# Work task
Which lines of the listing below contain the string "number"? List each of those lines in full.

Data under study: Begin

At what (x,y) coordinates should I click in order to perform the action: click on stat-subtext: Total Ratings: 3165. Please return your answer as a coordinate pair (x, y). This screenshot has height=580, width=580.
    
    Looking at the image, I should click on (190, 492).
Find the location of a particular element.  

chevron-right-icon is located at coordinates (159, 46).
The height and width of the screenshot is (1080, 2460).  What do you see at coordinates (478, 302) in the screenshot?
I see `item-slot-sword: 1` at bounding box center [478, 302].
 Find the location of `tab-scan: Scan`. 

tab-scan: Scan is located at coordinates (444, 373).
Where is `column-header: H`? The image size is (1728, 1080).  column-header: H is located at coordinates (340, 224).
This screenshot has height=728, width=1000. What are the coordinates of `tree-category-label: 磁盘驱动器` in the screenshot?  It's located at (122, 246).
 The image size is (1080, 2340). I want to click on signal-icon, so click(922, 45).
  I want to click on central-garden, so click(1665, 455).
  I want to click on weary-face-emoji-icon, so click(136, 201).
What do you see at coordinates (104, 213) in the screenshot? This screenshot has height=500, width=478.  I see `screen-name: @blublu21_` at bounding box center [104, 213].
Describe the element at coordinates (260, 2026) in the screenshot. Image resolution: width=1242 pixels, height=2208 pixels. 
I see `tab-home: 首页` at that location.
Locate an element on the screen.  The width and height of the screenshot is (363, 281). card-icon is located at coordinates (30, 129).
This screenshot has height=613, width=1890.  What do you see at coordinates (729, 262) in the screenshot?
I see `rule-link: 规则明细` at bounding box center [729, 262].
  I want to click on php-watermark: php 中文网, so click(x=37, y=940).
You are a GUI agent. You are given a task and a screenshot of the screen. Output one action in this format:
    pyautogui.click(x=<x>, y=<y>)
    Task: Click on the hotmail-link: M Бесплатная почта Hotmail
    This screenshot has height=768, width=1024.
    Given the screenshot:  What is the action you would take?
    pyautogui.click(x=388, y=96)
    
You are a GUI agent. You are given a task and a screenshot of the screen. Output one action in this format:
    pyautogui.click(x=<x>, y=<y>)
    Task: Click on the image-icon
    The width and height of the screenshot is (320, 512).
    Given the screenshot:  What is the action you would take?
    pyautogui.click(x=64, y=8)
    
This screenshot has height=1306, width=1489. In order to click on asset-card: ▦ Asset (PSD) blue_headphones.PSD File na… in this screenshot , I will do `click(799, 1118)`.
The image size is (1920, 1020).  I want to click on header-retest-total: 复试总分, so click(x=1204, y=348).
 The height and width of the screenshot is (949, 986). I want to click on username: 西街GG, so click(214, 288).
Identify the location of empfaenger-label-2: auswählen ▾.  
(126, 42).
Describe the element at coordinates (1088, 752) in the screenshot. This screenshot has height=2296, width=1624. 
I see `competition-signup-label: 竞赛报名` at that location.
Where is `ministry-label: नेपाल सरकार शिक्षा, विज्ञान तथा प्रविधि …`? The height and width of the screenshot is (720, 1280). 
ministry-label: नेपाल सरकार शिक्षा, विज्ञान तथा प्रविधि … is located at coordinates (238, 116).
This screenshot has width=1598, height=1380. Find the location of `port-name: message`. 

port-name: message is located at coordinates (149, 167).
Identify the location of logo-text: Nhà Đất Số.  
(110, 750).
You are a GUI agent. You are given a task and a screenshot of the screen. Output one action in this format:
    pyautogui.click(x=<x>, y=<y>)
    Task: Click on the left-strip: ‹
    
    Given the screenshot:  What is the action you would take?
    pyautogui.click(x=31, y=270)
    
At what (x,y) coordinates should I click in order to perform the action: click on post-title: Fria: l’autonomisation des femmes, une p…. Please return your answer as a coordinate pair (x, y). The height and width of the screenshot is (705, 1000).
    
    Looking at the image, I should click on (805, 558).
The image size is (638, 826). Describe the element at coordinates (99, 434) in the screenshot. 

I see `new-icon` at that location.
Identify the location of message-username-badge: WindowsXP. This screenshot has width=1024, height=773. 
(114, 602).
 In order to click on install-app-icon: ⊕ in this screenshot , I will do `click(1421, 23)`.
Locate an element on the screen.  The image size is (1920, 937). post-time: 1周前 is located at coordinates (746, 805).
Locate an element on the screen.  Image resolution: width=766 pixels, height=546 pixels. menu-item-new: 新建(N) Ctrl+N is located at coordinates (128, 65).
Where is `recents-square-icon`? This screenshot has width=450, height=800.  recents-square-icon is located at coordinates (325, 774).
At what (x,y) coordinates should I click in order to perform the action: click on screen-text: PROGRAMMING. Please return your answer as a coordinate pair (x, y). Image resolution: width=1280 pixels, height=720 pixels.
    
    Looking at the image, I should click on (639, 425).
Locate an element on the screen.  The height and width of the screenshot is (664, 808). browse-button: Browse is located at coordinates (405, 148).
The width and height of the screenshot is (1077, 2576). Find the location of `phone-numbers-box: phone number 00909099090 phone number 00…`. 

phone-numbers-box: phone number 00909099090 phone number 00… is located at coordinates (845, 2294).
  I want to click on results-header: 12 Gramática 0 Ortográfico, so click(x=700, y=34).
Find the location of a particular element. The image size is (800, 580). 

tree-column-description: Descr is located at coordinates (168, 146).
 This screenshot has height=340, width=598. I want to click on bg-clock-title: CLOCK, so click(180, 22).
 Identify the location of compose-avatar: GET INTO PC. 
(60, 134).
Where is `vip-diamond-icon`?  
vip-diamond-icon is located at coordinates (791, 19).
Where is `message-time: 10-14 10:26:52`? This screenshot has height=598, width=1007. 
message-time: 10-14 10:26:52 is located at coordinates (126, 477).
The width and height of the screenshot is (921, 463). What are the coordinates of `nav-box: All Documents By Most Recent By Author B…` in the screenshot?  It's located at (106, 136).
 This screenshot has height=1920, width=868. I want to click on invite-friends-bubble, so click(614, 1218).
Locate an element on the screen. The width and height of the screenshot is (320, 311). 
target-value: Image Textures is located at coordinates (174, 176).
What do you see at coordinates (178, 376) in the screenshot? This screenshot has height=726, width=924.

Data under study: End

# Problem solution
The width and height of the screenshot is (1077, 2576). Find the location of `phone-numbers-box: phone number 00909099090 phone number 00…`. 
phone-numbers-box: phone number 00909099090 phone number 00… is located at coordinates (845, 2294).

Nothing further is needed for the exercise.